### EXERCISE DESCRIPTION
In the entries below, find the line with "You are a computer-use" and print exactly every line from there up to and including the line with "Instruction: Open the Original audio link", with no other lines.

### DATA FOR THIS TASK
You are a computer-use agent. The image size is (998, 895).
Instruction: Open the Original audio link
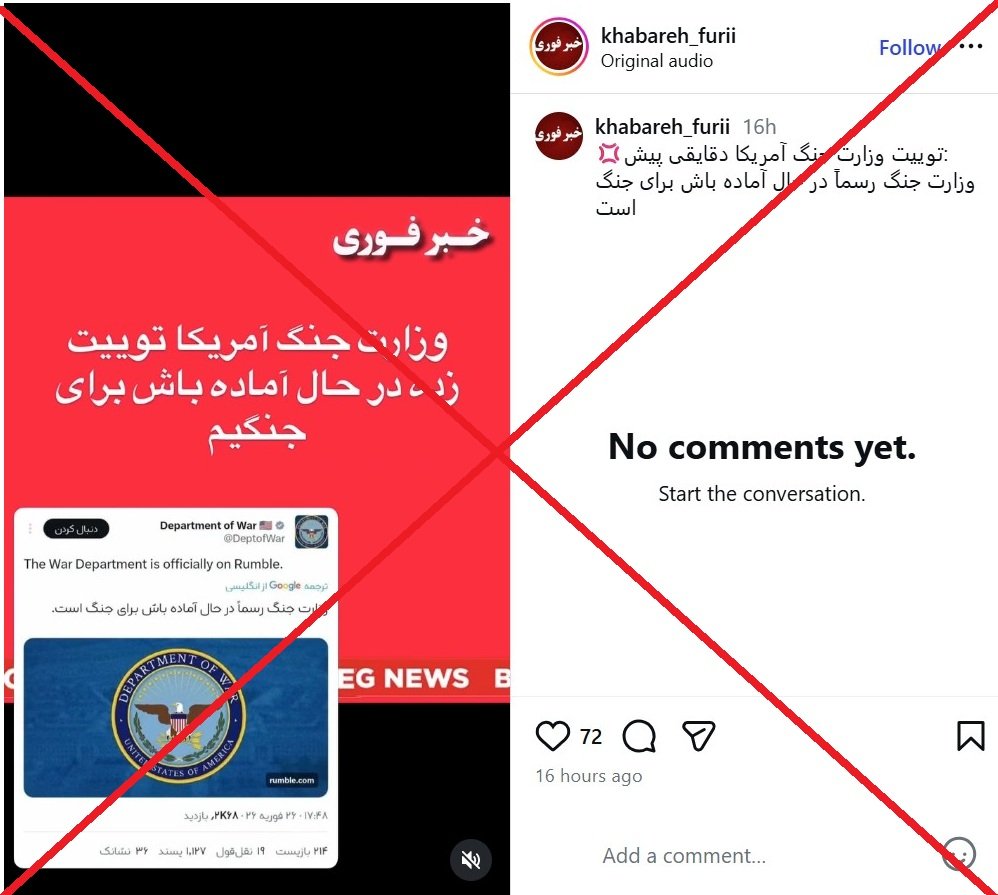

---

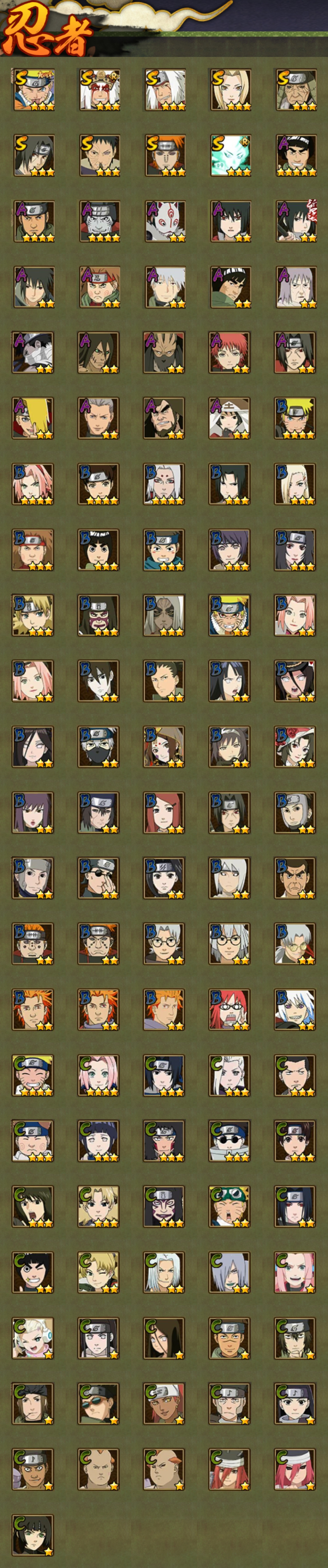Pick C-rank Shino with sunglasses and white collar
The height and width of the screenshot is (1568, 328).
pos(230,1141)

### ANSWER
You are a computer-use agent. The image size is (998, 895).
Instruction: Open the Original audio link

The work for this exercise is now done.